Serbest kaldıktan sonra, Kara Kemal ve Kara Vasıf gibi, eski İttihatçılarla temasa girdi. İktidarı Hürriyet ve İtilaf Fırkasına bırakmamak için bir darbe planlasalar da, bu darbe hayata geçirilmedi. Görev aldığı mevki, milli mücadeleye katılmak için Anadolu’ya geçmek isteyen vatanseverler için kritik bir konumdaydı. Yenibahçeli Şükrü Bey, Karakol Cemiyeti’ne katılarak, Anadolu’ya silah, cephane ve mühimmat kaçırılması ve Anadolu’ya geçeceklerin emniyetinin sağlanması hususlarında önemli roller üstlendi. İşine de, kendi komutanı olduğu okuldaki mevcut silah ve cephanenin Anadolu’ya sevki ile başladı. Menzil işlerini daha iyi yürütebilmek için Kocaeli Kuvayımilliye Umum Komutanlığı’nı üzerine aldı. Kocaeli’deki birbirinden bağımsız hareket eden çetelerin örgütlenmesi ve idamesinde büyük hizmetlerde bulundu.

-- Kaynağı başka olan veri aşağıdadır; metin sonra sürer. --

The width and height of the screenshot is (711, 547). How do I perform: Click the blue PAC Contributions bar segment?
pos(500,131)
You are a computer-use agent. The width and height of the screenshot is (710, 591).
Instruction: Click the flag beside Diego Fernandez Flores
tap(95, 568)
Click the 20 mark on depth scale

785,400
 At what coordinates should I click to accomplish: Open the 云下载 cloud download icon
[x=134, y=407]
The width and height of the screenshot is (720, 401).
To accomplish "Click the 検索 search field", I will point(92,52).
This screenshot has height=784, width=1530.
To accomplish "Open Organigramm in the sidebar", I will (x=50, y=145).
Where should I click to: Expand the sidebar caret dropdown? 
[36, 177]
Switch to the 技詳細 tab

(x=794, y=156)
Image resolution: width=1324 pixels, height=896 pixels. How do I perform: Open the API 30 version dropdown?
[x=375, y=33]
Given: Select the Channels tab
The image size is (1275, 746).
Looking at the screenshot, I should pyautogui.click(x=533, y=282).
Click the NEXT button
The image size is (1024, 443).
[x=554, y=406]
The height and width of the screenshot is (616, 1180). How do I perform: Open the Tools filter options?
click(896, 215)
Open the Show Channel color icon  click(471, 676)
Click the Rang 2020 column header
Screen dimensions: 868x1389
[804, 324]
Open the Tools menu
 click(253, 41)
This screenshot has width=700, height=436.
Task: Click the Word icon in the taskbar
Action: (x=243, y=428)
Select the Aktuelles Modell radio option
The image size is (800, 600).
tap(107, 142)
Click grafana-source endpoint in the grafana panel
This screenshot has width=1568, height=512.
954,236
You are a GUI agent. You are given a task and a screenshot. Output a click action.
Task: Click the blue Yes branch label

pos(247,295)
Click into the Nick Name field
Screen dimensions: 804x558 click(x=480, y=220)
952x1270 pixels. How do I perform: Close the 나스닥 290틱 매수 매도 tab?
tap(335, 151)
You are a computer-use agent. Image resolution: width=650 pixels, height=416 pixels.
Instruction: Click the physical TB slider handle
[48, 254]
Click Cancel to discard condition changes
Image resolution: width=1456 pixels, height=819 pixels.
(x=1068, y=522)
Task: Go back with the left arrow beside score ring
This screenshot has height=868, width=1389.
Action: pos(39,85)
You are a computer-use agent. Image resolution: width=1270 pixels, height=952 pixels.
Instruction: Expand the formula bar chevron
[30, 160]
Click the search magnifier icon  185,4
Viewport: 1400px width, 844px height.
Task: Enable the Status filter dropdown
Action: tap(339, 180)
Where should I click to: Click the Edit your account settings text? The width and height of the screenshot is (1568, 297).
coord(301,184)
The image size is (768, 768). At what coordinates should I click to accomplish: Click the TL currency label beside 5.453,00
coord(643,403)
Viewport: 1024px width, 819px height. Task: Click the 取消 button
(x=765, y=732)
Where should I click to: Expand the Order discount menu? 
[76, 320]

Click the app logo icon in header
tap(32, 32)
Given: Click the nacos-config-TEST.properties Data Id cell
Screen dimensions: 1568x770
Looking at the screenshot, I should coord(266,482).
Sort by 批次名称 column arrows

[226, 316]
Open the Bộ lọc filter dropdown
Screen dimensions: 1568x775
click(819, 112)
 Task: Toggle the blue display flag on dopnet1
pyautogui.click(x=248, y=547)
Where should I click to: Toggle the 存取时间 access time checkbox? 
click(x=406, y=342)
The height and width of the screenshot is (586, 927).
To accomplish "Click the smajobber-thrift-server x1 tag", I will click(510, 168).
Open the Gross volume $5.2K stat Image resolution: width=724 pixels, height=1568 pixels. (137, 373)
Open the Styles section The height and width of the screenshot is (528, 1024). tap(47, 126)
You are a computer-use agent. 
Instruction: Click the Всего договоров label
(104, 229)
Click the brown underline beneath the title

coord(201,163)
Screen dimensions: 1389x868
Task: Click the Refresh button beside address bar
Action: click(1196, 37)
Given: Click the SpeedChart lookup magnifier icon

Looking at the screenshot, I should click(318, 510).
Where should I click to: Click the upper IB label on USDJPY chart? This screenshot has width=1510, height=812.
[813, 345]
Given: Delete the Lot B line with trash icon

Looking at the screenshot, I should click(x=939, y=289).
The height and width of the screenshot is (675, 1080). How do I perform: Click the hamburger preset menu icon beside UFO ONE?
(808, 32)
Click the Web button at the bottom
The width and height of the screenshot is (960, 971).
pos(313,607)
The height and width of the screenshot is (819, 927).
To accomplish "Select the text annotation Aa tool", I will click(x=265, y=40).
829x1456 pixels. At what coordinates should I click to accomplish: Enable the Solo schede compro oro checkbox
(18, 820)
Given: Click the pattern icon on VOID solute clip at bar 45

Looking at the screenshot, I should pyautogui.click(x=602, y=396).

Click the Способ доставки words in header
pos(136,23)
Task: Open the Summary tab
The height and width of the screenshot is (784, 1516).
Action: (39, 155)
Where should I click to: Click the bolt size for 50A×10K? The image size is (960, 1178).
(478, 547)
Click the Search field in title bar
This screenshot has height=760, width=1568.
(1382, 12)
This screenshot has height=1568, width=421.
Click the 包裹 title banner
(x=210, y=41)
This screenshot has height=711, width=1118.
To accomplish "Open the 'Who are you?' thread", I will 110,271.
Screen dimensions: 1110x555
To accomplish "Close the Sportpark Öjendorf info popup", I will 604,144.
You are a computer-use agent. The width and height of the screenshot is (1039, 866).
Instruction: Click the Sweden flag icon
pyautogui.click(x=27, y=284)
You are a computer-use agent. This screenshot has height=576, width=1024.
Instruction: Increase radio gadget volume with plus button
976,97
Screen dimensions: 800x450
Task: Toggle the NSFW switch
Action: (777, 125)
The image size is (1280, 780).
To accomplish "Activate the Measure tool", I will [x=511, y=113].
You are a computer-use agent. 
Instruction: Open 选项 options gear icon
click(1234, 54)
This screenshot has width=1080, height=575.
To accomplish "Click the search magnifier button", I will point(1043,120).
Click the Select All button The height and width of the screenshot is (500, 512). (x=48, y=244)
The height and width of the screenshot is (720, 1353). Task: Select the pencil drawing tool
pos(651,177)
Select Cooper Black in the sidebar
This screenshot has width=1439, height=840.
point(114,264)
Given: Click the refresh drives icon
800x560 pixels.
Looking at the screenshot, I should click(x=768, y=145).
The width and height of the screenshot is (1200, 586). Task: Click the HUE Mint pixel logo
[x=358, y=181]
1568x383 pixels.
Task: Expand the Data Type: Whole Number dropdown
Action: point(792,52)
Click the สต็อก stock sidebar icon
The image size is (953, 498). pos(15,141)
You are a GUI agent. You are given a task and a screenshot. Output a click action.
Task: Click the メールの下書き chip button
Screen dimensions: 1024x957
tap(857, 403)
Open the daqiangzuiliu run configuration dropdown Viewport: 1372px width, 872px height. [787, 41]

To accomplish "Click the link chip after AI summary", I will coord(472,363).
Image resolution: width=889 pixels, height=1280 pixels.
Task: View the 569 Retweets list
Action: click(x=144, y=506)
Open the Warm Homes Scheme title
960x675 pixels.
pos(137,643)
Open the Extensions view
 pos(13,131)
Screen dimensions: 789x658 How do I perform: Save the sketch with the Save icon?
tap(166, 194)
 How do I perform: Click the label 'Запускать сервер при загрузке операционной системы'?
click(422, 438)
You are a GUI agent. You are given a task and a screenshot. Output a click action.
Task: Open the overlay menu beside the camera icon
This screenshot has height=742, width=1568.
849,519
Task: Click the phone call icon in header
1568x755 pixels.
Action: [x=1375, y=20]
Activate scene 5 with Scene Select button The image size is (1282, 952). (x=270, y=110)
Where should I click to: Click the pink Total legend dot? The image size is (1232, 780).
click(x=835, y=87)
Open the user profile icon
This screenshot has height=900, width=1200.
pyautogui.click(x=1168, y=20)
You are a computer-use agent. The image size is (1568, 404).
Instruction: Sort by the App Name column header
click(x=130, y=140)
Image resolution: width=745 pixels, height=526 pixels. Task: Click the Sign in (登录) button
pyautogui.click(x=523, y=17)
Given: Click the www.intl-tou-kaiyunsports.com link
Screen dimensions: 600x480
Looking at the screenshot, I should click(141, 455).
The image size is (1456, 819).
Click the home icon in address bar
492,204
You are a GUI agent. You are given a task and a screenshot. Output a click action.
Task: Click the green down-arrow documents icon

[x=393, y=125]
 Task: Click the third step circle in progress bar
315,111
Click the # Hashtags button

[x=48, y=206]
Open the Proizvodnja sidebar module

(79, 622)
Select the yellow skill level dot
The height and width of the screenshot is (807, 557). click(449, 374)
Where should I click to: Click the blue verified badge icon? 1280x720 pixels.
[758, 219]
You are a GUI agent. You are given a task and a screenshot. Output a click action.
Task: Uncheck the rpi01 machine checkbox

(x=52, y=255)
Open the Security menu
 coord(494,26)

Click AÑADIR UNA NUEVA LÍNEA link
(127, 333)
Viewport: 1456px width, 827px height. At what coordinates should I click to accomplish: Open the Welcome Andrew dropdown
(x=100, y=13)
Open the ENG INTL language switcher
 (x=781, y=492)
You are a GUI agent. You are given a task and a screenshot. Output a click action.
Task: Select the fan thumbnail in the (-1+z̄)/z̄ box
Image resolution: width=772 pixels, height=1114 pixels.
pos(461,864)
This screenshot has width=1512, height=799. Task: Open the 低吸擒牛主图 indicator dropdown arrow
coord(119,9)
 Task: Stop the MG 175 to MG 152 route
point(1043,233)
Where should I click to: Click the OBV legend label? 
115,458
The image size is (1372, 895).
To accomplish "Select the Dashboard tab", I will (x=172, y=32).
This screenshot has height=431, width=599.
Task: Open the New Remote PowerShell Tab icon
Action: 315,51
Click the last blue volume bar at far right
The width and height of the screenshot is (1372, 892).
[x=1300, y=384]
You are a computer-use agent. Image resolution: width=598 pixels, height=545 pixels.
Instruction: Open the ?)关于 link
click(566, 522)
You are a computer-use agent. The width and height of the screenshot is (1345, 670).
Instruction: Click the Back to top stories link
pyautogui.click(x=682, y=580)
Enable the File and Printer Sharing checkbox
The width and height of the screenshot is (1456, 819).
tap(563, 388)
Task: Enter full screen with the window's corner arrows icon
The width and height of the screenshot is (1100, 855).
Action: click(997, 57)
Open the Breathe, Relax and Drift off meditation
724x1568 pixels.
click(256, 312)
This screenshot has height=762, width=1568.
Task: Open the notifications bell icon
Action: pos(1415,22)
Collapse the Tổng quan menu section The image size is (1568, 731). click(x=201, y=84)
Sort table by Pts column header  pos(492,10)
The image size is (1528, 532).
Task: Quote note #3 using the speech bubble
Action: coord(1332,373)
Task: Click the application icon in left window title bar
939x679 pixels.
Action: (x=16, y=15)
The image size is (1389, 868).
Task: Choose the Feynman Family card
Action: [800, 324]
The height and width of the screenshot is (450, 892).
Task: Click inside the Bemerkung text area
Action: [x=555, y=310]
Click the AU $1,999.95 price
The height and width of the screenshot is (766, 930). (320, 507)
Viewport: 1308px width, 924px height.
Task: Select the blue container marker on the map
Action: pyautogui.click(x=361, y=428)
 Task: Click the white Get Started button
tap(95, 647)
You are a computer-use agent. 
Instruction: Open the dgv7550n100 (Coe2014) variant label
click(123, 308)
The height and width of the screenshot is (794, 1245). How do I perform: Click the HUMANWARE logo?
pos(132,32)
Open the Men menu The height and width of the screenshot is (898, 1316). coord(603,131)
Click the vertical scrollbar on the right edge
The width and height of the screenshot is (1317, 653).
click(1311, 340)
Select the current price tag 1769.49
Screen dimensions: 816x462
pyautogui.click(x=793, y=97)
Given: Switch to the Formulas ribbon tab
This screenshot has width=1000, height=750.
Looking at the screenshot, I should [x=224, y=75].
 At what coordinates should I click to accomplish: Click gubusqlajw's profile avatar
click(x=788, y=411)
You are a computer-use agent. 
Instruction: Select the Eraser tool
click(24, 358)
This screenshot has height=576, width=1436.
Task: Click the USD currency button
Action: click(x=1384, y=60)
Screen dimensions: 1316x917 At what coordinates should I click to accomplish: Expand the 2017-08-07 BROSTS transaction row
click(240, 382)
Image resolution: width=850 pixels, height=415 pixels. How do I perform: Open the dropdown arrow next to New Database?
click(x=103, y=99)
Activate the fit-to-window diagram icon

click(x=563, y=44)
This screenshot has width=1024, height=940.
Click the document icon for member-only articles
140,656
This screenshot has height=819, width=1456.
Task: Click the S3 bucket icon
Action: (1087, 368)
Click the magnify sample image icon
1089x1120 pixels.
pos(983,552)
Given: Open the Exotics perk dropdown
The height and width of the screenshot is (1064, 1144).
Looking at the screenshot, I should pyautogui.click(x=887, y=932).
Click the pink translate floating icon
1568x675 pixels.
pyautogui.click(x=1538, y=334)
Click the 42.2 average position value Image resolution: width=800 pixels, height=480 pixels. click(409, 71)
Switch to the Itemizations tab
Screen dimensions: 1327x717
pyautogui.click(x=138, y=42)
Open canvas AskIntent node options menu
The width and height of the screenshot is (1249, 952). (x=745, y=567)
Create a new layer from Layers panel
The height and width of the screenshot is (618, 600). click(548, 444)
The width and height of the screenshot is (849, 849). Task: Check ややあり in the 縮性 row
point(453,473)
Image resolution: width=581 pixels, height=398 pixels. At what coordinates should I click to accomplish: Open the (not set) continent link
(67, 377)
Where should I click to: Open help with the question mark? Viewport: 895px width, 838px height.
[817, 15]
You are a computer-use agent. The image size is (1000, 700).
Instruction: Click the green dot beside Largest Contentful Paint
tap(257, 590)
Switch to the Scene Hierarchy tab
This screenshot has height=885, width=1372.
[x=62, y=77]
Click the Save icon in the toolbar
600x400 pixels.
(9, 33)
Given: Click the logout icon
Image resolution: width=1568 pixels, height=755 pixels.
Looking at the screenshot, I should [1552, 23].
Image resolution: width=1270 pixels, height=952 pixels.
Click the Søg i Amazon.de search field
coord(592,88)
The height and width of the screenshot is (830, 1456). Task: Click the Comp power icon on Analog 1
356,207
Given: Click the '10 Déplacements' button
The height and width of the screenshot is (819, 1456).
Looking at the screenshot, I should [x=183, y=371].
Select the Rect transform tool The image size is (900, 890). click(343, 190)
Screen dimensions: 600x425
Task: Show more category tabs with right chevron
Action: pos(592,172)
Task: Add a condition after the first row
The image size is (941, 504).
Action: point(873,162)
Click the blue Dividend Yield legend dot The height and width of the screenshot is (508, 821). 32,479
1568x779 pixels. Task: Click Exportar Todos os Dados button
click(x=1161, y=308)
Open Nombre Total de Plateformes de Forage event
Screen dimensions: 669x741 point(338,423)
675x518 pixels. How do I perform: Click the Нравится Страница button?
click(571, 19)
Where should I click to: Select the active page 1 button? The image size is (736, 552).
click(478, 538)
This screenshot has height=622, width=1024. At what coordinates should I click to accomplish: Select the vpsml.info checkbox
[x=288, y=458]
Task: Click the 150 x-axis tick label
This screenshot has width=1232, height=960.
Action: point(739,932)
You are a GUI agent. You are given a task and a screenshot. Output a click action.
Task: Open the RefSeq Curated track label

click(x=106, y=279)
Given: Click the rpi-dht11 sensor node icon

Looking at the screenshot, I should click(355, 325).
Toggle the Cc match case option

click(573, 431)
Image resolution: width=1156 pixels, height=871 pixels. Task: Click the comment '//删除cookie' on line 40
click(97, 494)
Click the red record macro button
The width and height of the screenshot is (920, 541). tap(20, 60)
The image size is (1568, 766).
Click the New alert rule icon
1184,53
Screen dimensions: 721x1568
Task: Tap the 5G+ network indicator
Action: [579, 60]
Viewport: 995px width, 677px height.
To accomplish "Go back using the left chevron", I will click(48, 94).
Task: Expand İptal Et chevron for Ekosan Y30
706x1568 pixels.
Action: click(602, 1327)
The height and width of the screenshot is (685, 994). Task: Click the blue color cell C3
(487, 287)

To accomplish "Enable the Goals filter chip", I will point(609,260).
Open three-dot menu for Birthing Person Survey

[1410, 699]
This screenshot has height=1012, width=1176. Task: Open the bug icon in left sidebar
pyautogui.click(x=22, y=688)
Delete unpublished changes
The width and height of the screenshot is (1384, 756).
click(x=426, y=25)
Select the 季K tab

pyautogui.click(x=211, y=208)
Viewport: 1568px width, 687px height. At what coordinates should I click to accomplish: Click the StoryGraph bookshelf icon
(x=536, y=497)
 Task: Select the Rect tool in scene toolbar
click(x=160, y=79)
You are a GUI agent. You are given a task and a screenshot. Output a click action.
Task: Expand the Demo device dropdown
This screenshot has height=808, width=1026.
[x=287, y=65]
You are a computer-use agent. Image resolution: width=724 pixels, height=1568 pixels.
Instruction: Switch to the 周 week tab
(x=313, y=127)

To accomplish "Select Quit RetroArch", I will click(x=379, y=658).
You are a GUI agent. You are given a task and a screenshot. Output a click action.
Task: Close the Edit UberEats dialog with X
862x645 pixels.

1920’de Ankara hükümeti tarafından, önce Trabzon ve sonra Rize’de görevlendirilerek, burada Topal Osman Ağa çetesi ve isyancı Rumlarla mücadele etti. 22 Şubat 1921’de, düzenlediği harekât sonucunda Artvin’i işgalden kurtardı. Akabinde, Batı Cephesinde 38. Alay Komutanlığına getirildi. 1922’de Millet Meclisi’ne girdi ve mebusluğu sırasında eski İttihatçıların ağırlıkta olduğu İkinci Grup sıralarında oturdu; fakat, ikinci kez tekrar Meclis’e girmedi. 1925’te askerlikten emekli oldu ve kardeşi Yenibahçeli Nail Bey’in 1926’da Mustafa Kemal Paşa’ya (Atatürk) karşı tertip edilen İzmir Suikastına adı karışarak yargılanıp idam edilmesi üzerine, siyasete bir daha hiç girmedi. Bundan sonraki hayatını, ticaret ve müteahhitlik yaparak idame ettirdi. 23 Mart 1953’te vefat etti.

KAYNAKÇA

Ahmet Şükrü Oğuz, Yenibahçeli Şükrü Bey’in Hatıraları, haz. Yaşar Semiz, Ömer Akdağ, Çizgi Kitabevi, Konya 2011; Burhan Oğuz, Yaşadıklarım Dinlediklerim, Simurg Yayınları, İstanbul 2000; Rıfat Yüce, Kocaeli Tarihi ve Rehberi, haz. Atilla Oral, Demkar Yayınevi, İstanbul 2007; Yaşar Semiz ve Ömer Akdağ, “Yenibahçeli Şükrü Kimdir?”, Yenibahçeli Şükrü Bey’in Hatıraları, haz. Yaşar Semiz, Ömer Akdağ, Çizgi Kitabevi, Konya 2011.